Ezeli ve ebedi sorunlar
23. Siyah Geceler Film Festivali’nde konular, insanlık dramları ve sefalet arasında gidip geliyor
Esin KüçüktepepınarEstonya’nın başkentinde son demlerini yaşadığımız 23. Siyah Geceler Film Festivali’nde ödüller bu akşam sahiplerini bulacak. Ana jüri başkanı İngiliz yönetmen Mike Newell’in de söylediği gibi eski kutuplaşmanın dağıldığı ve güç odaklarının karmaşık göründüğü yeni dünya düzeninde “dalgalı ruh hallerinin” yaşanması doğal. Filmlerde de zaten önde insanlık dramları, arkada sefil memleket manzarları kaçınılmaz oluyor. Latin Amerika’dan Türkiye’ye, büyük ödül için yarışan 21 film arasında bu akşam kimler kazanır bilinmese de jüri üyelerinden olan İstanbul Film Festivali direktörü Kerem Ayan’ın dediği gibi filmin duygusu, sizi nasıl sarıp sarmaladığı önemli. Bu yeni dünya düzeninde kendine yer bulamayan insanların hal ve gidişatına odaklanan filmler arasında Filipinler yapımı “Kalel, 15” öne çıkıyor. Gelir dağılımından hiç payını alamayan mahallelerde gezinirken yeni yetme çağındaki bir genç üzerinden sistemin yarı yolda bıraktıklarıyla ilgileniyor, geçmişte kaldığı sanılan AIDS hastalığından ahlaki ikiyüzlülüklere uzanan sorunlar yumağını gösteriyor.
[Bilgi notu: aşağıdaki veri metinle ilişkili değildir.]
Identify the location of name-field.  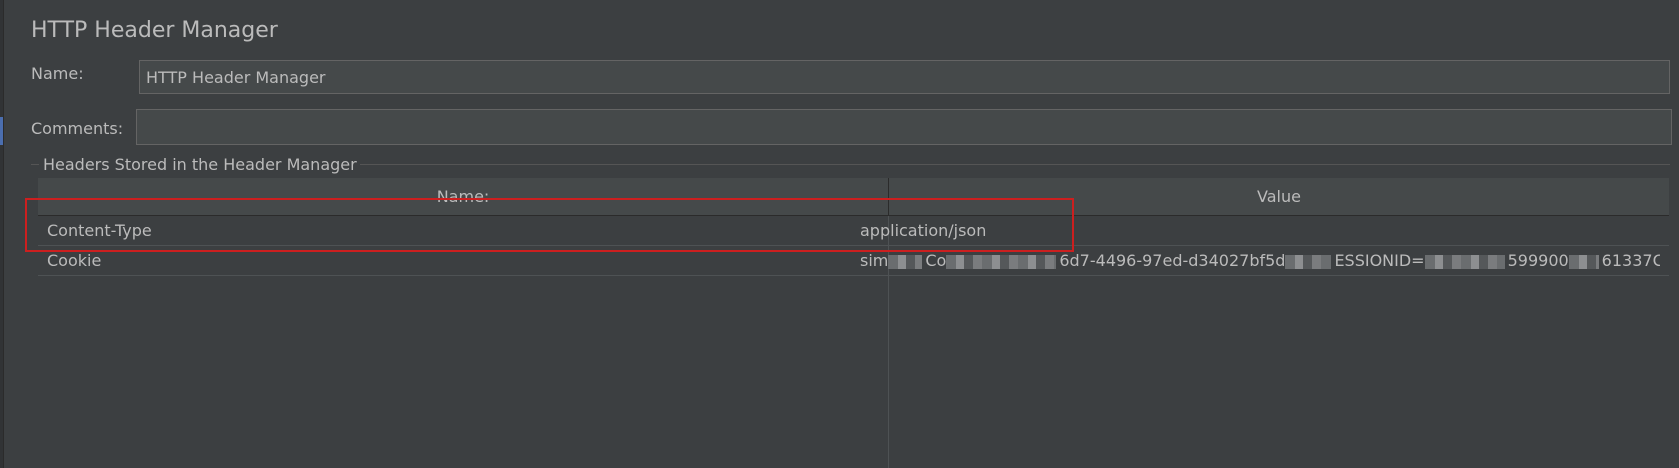
(904, 77).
Siyah beyaz görüntüleriyle etkileyen bir başka film de İngiliz yapımı “Muscle/Kas”, adı üzerinden fiziksel olarak bedenine yüklenerek güç sembolü olmaya çalışan bir adam üzerinden anlattığı bu gerilim öyküsünde erkekliğin manasını da irdelemeye çalışıyor. Polonya filmi “Coldest Game/En Soğuk Savaş” ise Bill Pullman gibi Amerikalı bir star ve santranç maçı eşliğinde 1962’deki Küba krizi ve dönemin kutuplaşmış dünyasına nostaljik bir bakış fırlatmış. Bizden Can Evrenol’un “Peri” adlı filmi zaten kara mizah ve aksiyonuna rağmen distopik bir gelecekte hayatta kalmaya çalışan çocukların öyküsü. Almanya’da yaşayan Hüseyin Tabak ise tek başına çocuklarıyla hayatta tutunmaya çalışan bir kadını anlatan “Gipsy Queen” ile ödül arıyor. Biz eleştirmenlerin başroldeki Alina Serban’ın eski boksör kadın rolüyle en iyi kadın oyuncu ödülünü çoktan verdiğimiz film, finaliyle de ayaklarımız altındaki kaypak zemini yani içinde bulunduğumuz belirsizliğin altını çiziyor. Bu kıyasıya yaşam mücadelelerin dışında, siyah beyaz Japon “Kontora” ileriye gidebilmek için geçmişle hesaplaşmanın elzem olduğunu söylüyor. İranlı kadın yönetmen Nergis Abyar “Dolunay Çıktığında” filmiyle erkeklerin hükmettiği bir dünyada kadınlara fazla yer bırakılmadığını dair mesajıyla bir aşk öyküsü anlatmış.
SOYVET İLE NAZİ İŞGALİ ARASINDA
Baltık ülkelerinin makus işgaller tarihi ise son dönem bu coğrafyadan çıkan çoğu filme konu oluyor. Son örneklerden Litvanya yapım “Isaac”, film noir tadında ilerlerken İkinci Dünya Savaşı döneminde Sovyet etkisinden kurtulmak adına Nazi işbirlikçiliği yapan Litvanyalı entelektüellerin vicdanını sorguluyor. Bizden oyuncu S¸ebnem Hassanisoughi’nin yer aldığı jüri ne düşünür bilinmez ama İlk Filmler Yarışmasın’daki film çoğu kişinin favorisi durumunda. Hüseyin Purseyfi’nin yönettiği Alman ortak yapımı “Yarın Özgürüz/Tomorrow We Are Free” ise İran’daki İslam Devrimi sürecinin bilenmeyen bir yönünü gerçek bir öykü üzerinden anlatıyor ve komünist bir İranlı gencin yaşadıkları üzerinden “Merkez Komite” Sovyetlerin, Humeyni’ye verdiği desteği duygusal bir yaklaşımla eleştiriyor.